• _Records provided_:
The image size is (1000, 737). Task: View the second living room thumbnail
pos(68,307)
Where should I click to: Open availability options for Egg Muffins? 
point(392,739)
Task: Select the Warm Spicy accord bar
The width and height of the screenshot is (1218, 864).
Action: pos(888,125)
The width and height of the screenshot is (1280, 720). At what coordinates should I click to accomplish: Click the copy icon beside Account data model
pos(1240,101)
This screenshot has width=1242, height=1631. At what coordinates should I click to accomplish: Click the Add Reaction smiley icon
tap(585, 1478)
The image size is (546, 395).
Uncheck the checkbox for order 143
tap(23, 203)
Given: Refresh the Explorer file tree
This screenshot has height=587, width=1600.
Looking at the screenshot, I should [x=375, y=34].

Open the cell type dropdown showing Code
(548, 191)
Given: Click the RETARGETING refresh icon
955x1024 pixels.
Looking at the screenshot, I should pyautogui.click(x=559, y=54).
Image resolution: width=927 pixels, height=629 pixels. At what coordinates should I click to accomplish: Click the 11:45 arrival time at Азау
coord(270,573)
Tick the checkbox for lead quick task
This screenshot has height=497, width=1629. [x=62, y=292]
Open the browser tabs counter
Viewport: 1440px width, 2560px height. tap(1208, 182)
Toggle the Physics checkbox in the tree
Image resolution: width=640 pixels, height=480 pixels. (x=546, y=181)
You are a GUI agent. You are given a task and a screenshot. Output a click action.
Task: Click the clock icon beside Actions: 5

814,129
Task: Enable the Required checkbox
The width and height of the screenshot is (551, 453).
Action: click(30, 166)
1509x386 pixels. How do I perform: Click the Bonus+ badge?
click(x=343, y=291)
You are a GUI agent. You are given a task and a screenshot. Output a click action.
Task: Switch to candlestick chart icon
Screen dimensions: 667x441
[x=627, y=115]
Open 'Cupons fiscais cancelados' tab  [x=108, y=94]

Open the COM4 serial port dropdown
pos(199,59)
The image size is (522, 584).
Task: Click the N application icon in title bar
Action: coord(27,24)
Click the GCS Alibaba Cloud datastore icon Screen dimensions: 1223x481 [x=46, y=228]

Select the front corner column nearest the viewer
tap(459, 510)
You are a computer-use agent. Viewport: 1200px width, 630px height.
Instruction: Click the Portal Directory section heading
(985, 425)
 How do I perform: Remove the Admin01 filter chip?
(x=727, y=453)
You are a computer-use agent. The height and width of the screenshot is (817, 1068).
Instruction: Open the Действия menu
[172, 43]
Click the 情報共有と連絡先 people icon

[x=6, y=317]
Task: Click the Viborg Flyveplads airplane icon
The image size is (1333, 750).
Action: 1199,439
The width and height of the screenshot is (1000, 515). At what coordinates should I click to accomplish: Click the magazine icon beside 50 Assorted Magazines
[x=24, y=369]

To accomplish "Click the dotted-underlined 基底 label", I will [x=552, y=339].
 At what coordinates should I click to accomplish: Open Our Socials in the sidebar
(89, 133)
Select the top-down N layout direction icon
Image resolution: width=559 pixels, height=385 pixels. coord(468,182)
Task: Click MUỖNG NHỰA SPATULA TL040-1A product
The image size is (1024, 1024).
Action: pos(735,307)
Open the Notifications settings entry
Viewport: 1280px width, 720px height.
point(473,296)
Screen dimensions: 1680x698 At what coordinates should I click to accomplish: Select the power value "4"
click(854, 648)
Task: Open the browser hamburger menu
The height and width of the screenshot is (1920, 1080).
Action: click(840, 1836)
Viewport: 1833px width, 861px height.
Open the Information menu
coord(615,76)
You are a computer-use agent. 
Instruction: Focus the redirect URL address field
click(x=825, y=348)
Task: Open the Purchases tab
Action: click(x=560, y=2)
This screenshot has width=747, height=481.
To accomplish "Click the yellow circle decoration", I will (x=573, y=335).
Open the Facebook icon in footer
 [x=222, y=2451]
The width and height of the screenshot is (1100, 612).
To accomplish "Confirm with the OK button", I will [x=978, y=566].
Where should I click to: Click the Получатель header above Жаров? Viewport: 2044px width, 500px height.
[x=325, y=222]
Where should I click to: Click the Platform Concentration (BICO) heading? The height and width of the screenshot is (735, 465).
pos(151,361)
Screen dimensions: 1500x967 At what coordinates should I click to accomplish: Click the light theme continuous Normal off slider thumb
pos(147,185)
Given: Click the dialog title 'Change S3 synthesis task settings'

• _Task details_: Retype exactly the lines above, from the one with "Task: Click the clock icon beside Actions: 5" through the one with "Task: Click MUỖNG", inclusive.

• _Response to this task_:
Task: Click the clock icon beside Actions: 5

814,129
Task: Enable the Required checkbox
The width and height of the screenshot is (551, 453).
Action: click(30, 166)
1509x386 pixels. How do I perform: Click the Bonus+ badge?
click(x=343, y=291)
You are a GUI agent. You are given a task and a screenshot. Output a click action.
Task: Switch to candlestick chart icon
Screen dimensions: 667x441
[x=627, y=115]
Open 'Cupons fiscais cancelados' tab  [x=108, y=94]

Open the COM4 serial port dropdown
pos(199,59)
The image size is (522, 584).
Task: Click the N application icon in title bar
Action: coord(27,24)
Click the GCS Alibaba Cloud datastore icon Screen dimensions: 1223x481 [x=46, y=228]

Select the front corner column nearest the viewer
tap(459, 510)
You are a computer-use agent. Viewport: 1200px width, 630px height.
Instruction: Click the Portal Directory section heading
(985, 425)
 How do I perform: Remove the Admin01 filter chip?
(x=727, y=453)
You are a computer-use agent. The height and width of the screenshot is (817, 1068).
Instruction: Open the Действия menu
[172, 43]
Click the 情報共有と連絡先 people icon

[x=6, y=317]
Task: Click the Viborg Flyveplads airplane icon
The image size is (1333, 750).
Action: 1199,439
The width and height of the screenshot is (1000, 515). At what coordinates should I click to accomplish: Click the magazine icon beside 50 Assorted Magazines
[x=24, y=369]

To accomplish "Click the dotted-underlined 基底 label", I will [x=552, y=339].
 At what coordinates should I click to accomplish: Open Our Socials in the sidebar
(89, 133)
Select the top-down N layout direction icon
Image resolution: width=559 pixels, height=385 pixels. coord(468,182)
Task: Click MUỖNG NHỰA SPATULA TL040-1A product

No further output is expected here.